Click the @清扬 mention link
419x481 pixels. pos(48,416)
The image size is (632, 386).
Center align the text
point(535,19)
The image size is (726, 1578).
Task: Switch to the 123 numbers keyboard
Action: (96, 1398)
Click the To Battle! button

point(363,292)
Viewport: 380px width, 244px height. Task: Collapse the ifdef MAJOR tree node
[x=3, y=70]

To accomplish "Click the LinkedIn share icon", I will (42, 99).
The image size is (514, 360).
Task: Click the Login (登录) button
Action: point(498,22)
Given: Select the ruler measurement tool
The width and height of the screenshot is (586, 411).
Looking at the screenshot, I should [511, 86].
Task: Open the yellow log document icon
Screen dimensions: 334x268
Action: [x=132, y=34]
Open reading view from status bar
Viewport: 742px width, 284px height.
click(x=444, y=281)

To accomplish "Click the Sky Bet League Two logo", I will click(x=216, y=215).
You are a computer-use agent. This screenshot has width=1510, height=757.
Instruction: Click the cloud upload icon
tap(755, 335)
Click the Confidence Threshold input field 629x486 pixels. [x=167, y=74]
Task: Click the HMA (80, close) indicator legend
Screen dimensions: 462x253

————

WHAT TO DO: Rewrite the listing above in full, changing "ruler measurement tool" to "protractor tool" and leaving everything else as it is.

THE RESPONSE:
Click the @清扬 mention link
419x481 pixels. pos(48,416)
The image size is (632, 386).
Center align the text
point(535,19)
The image size is (726, 1578).
Task: Switch to the 123 numbers keyboard
Action: (96, 1398)
Click the To Battle! button

point(363,292)
Viewport: 380px width, 244px height. Task: Collapse the ifdef MAJOR tree node
[x=3, y=70]

To accomplish "Click the LinkedIn share icon", I will (42, 99).
The image size is (514, 360).
Task: Click the Login (登录) button
Action: point(498,22)
Given: Select the protractor tool
The width and height of the screenshot is (586, 411).
Looking at the screenshot, I should [511, 86].
Task: Open the yellow log document icon
Screen dimensions: 334x268
Action: [x=132, y=34]
Open reading view from status bar
Viewport: 742px width, 284px height.
click(x=444, y=281)

To accomplish "Click the Sky Bet League Two logo", I will click(x=216, y=215).
You are a computer-use agent. This screenshot has width=1510, height=757.
Instruction: Click the cloud upload icon
tap(755, 335)
Click the Confidence Threshold input field 629x486 pixels. [x=167, y=74]
Task: Click the HMA (80, close) indicator legend
Screen dimensions: 462x253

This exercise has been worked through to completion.